**Set problem:** Give the lines of the items below as a JSON list of strings, one string per line, starting at the line containing "At what coordinates should I click to accomplish: Select" and ending at the line containing "coord(890,482)". Leave the pictures out and skip blank lines.

**Records supplied:**

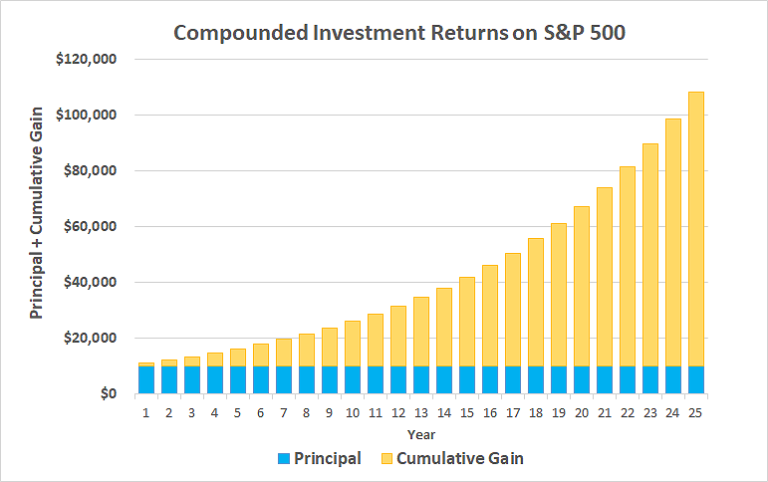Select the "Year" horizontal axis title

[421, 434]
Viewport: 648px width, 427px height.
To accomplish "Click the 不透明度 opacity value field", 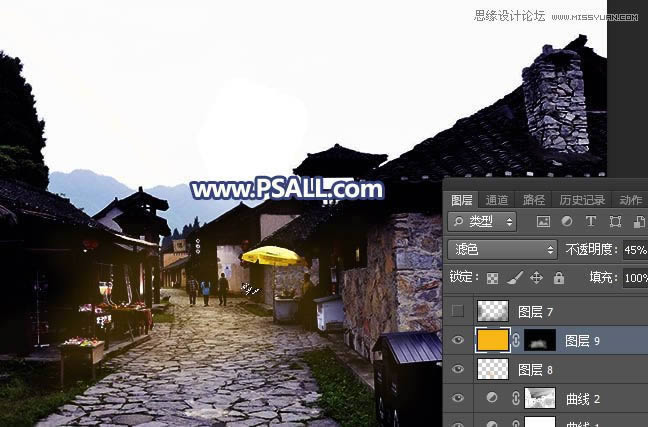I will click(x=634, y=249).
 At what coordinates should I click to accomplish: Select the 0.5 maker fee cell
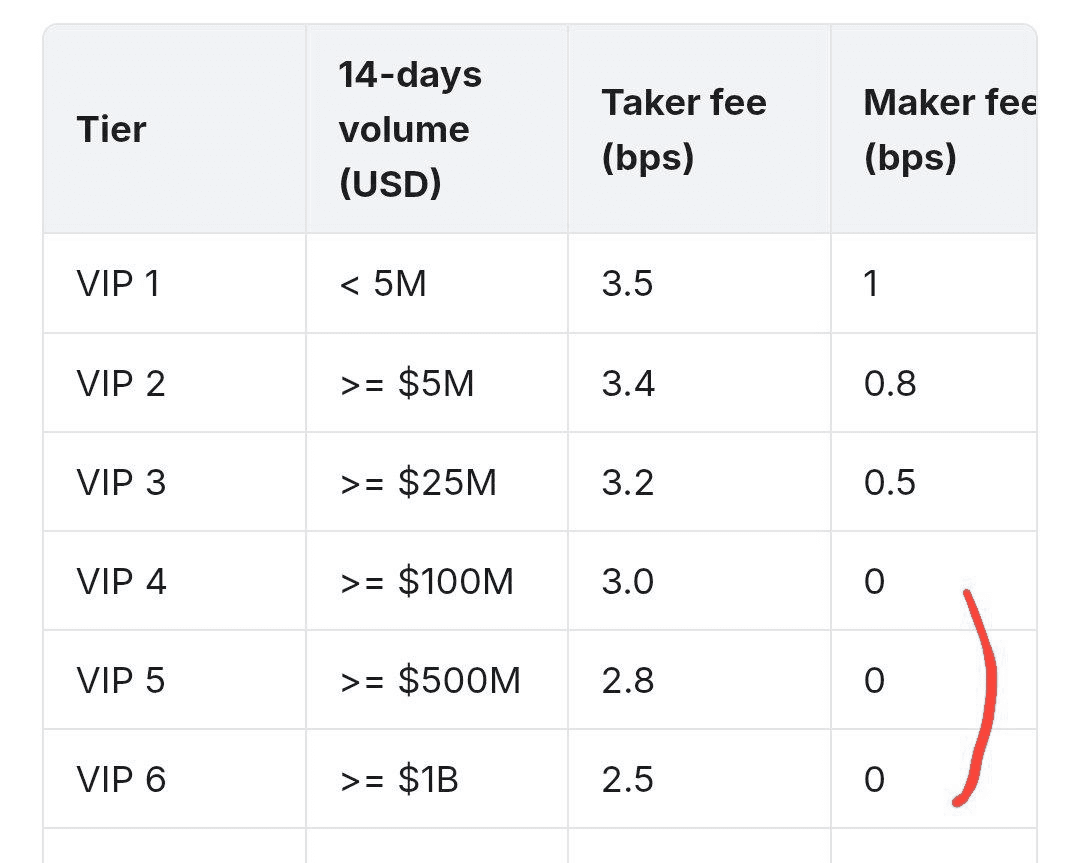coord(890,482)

---

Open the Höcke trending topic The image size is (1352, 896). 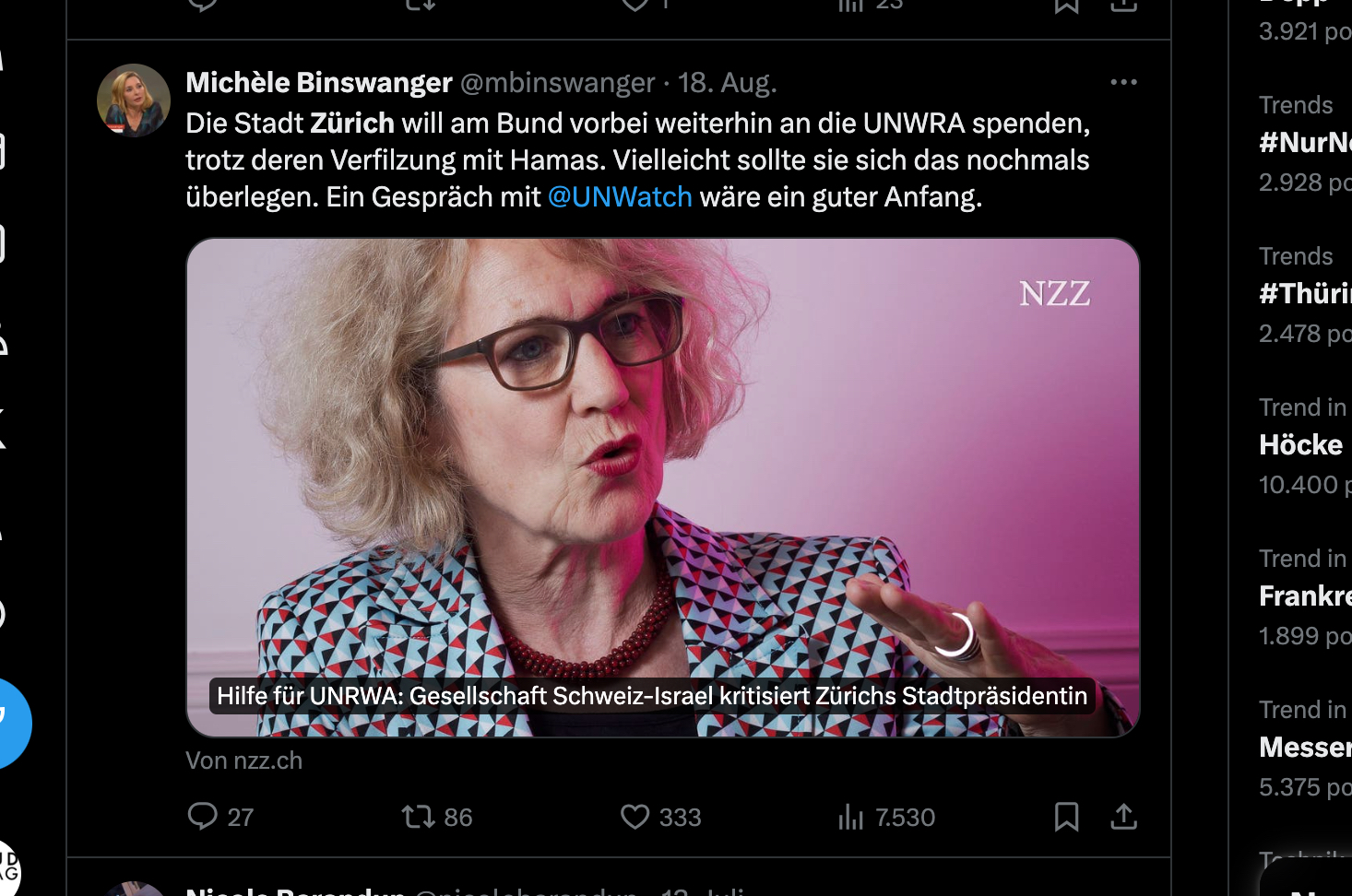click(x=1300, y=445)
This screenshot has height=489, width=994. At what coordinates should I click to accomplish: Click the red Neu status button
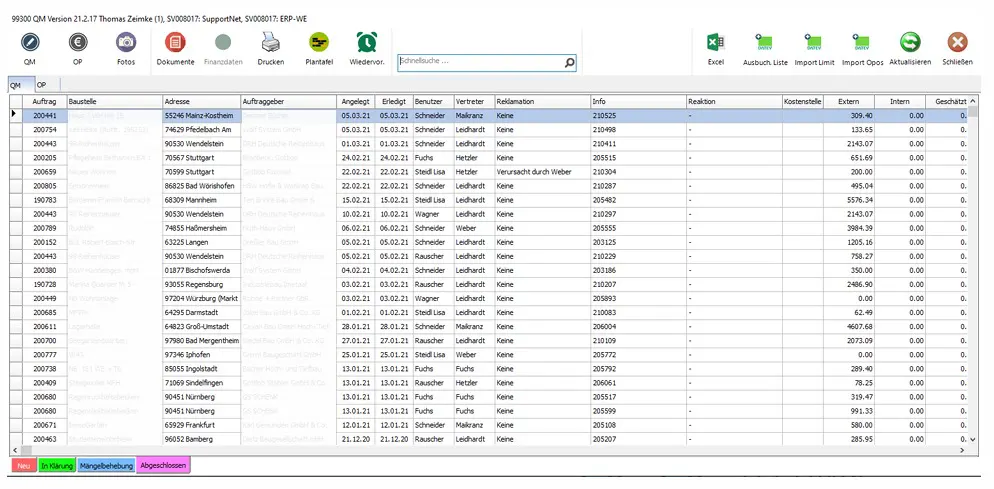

...

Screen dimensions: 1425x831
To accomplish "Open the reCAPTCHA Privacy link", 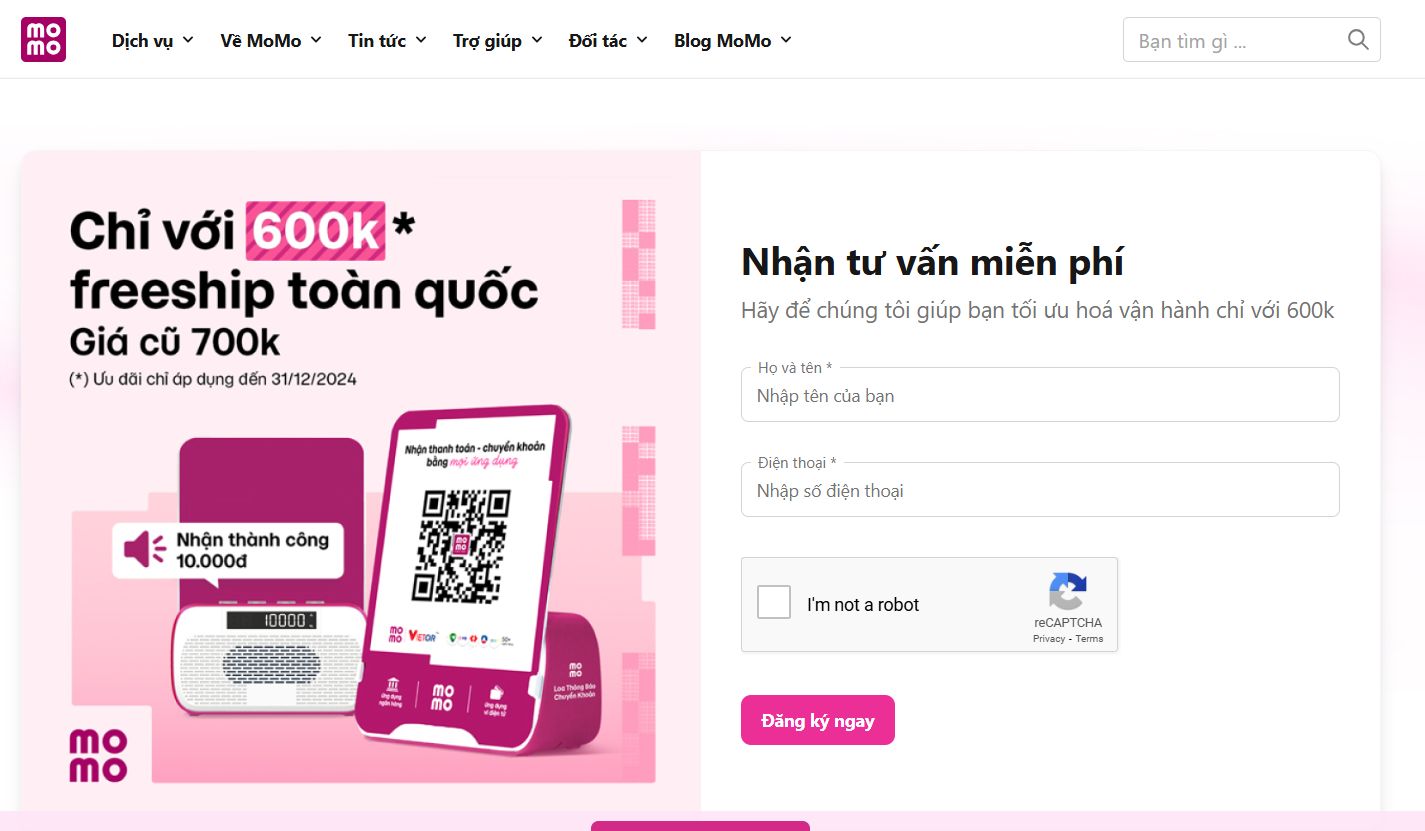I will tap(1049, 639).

**Solved problem:**
[
  " At what coordinates should I click to accomplish: Select the 0.5 maker fee cell",
  "coord(890,482)"
]